Em entrevista à Abraji, o editor-executivo do Portal OitoMeia, Allisson Paixão, afirmou ter acatado o acordo de retirada da publicação. “Tem coisas fogem do nosso controle como jornalistas. Foi uma orientação do advogado, e assim fizemos”. O Cidade Verde também fez acordo judicial e retirou a notícia do ar. O promotor acabou desistindo do processo envolvendo o Portal AZ.

Processos contra jornalistas
Francisco de Jesus Lima processou também os jornalistas Edigar Neto e Jaqueliny Siqueira do G1 PI, e Francisdione Sousa, do Portal 180graus.

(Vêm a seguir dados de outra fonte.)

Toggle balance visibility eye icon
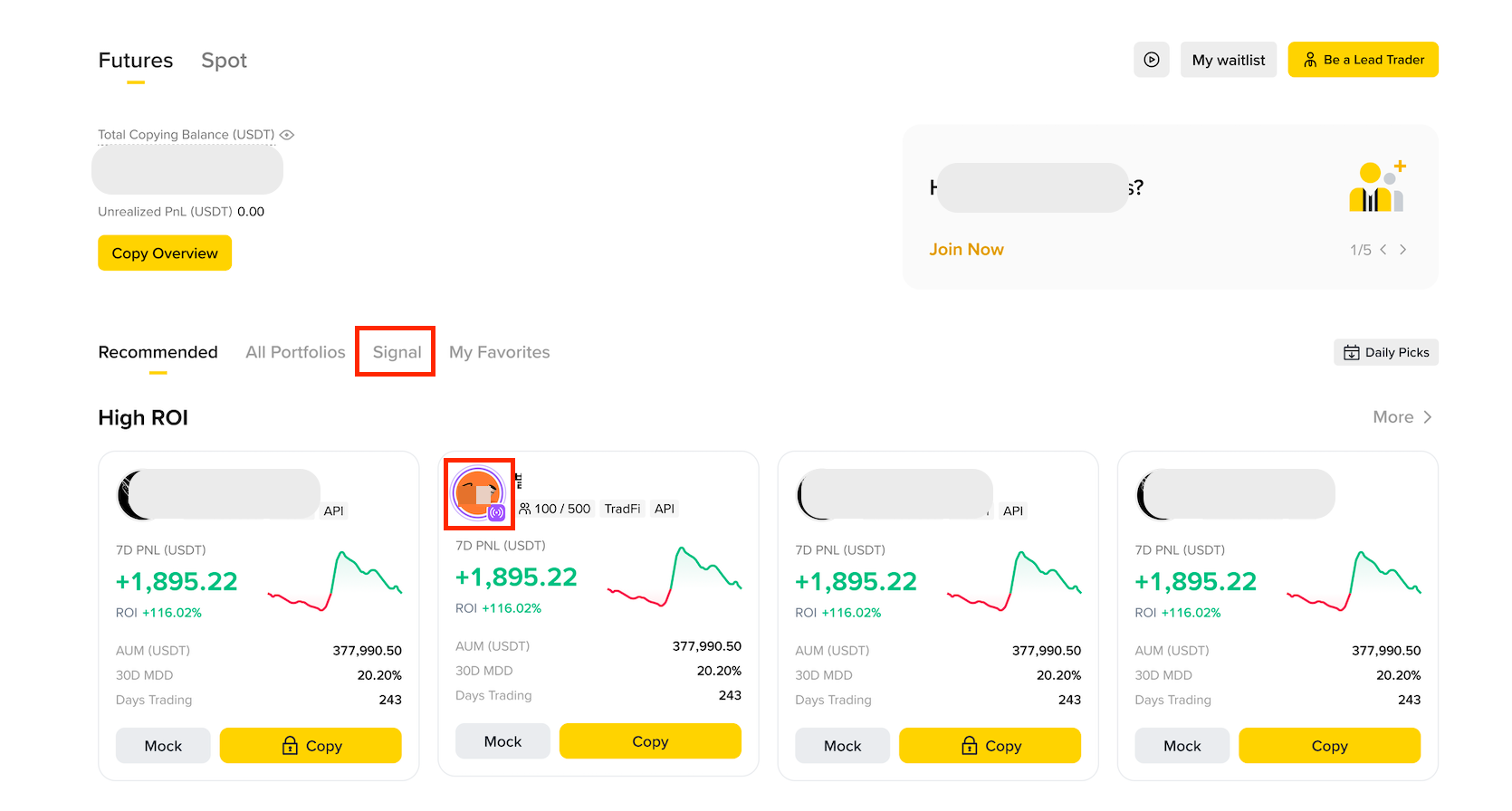(x=287, y=135)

Segundo a ação movida contra o G1 PI, a matéria foi divulgada no dia 24.jun.2019, quando o caso não estava sob segredo de justiça. O promotor justifica a ação tendo em vista o arquivamento das investigações, bem como a revogação das medidas protetivas e pela não atualização da matéria declarando sua inocência. A audiência de conciliação só deve acontecer em 2022.

Foto: Divulgação

Procurada pela Abraji, Jaqueliny Siqueira afirmou que não havia motivo para a exclusão da reportagem. “Ele me processou, porque sou gerente de conteúdo do site. A assessoria de comunicação dele entrou em contato comigo por diversas vezes pedindo que a gente excluísse o conteúdo […]. Diante da recusa, ele acabou me processando”, conta Siqueira.

Em 11.mar.2021, a Justiça condenou em primeira instância o jornalista Francisdione Souza e o Portal 180graus a pagarem uma indenização de 4 mil reais ao promotor. Segundo a sentença, o magistrado considerou que ambos expuseram a imagem do promotor de forma indevida, “causando-lhe constrangimentos e dissabores perante a sua família e colegas de trabalho”.

Casos recentes
No dia 7.jun.2021, o promotor fez uma declaração nas redes sociais contra o jornalista Rômulo Rocha, do Portal 180graus. Rocha é o autor da matéria citada no processo. O promotor afirma em seu perfil do Facebook que não irá se intimidar com as “publicações distorcidas” do jornalista e que Rocha “foge das ações penais que tramitam contra si”, ressaltando uma possível condenação somando mais de oito anos de prisão.

Em 2018, Rômulo Rocha apresentou denúncia contra o promotor ao Conselho Nacional do Ministério Público (CNMP) por “haver suspeitas de possível advocacia administrativa, prevaricação, corrupção passiva e abuso de autoridade, em meio à suposta prática de tráfico de influência e corrupção ativa”.

A denúncia resultou em um processo administrativo disciplinar contra Francisco de Jesus Lima, mas o caso foi arquivado um ano depois. Em março de 2021, o promotor entrou com uma ação por denunciação caluniosa em razão da denúncia feita por Rômulo Rocha ao CNMP.

O promotor também processou o jornalista por injúria e difamação referente a mais sete reportagens assinadas por ele. Rocha informou à Abraji que não cometeu nenhum crime contra o promotor.

De acordo com a Constituição Federal, nenhuma lei conterá dispositivo que possa constituir embaraço à plena liberdade de informação jornalística em qualquer veículo de comunicação social (art. 220, caput e §1º, da Lei Fundamental). Resguardar o sigilo da fonte quando necessário ao exercício profissional também é um direito assegurado pela lei (art.5, inciso XVI).

Promotor nega acusações de censura
Procurado pela Abraji, o promotor afirmou que não buscou censurar os veículos de imprensa, apenas exerceu o “sagrado direito de recorrer ao Judiciário para combater excessos, com divulgações de dados de processo que tramitavam em segredo de justiça, que inclusive resultaram em absolvições”.

O promotor também ressaltou que, com exceção do 180graus e do G1, “os outros portais, ao tomarem conhecimento do erro, procuraram o autor, retirando a matéria do ar e, conjuntamente, formularam desistência da ação”. Por fim, declarou que o jornalista Rômulo Rocha revela inconformismo referente à denúncia contra ele instaurada.